## PROVIDED DATA:
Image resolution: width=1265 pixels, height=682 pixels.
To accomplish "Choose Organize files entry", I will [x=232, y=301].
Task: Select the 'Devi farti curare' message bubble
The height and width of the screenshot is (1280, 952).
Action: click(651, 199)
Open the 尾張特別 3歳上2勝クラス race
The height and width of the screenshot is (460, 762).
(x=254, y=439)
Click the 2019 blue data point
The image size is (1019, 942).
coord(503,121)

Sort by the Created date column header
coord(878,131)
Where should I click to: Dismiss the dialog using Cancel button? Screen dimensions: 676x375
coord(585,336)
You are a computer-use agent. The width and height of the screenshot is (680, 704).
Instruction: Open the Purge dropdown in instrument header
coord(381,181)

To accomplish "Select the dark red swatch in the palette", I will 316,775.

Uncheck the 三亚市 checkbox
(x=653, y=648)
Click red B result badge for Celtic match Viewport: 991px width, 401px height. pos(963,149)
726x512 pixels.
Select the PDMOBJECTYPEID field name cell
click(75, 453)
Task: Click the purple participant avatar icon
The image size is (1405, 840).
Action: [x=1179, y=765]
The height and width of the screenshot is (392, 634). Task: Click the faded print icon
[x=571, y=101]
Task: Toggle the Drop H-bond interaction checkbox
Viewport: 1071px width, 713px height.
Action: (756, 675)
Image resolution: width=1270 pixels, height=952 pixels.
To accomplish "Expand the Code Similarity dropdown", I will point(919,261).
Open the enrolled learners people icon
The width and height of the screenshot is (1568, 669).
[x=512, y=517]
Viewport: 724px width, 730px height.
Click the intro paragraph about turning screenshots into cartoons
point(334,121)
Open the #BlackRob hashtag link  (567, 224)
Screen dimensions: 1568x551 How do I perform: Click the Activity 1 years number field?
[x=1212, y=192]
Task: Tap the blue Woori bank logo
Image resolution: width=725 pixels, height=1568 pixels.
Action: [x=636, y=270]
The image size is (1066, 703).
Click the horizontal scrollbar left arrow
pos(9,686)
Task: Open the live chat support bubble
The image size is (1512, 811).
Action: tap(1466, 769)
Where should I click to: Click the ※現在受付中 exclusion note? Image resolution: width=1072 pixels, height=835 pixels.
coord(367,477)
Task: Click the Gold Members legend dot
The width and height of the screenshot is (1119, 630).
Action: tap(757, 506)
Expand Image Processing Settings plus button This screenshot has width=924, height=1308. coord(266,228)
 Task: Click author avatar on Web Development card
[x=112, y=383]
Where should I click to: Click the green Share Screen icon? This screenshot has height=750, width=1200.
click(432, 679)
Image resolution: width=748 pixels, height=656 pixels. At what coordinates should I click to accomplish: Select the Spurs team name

## WORK TO COMPLETE:
Could you write out, exactly, each line of the data above from the one containing "The width and height of the screenshot is (1119, 630)." through the last, including both?

## TASK OUTPUT:
The width and height of the screenshot is (1119, 630).
Action: tap(757, 506)
Expand Image Processing Settings plus button This screenshot has width=924, height=1308. coord(266,228)
 Task: Click author avatar on Web Development card
[x=112, y=383]
Where should I click to: Click the green Share Screen icon? This screenshot has height=750, width=1200.
click(432, 679)
Image resolution: width=748 pixels, height=656 pixels. At what coordinates should I click to accomplish: Select the Spurs team name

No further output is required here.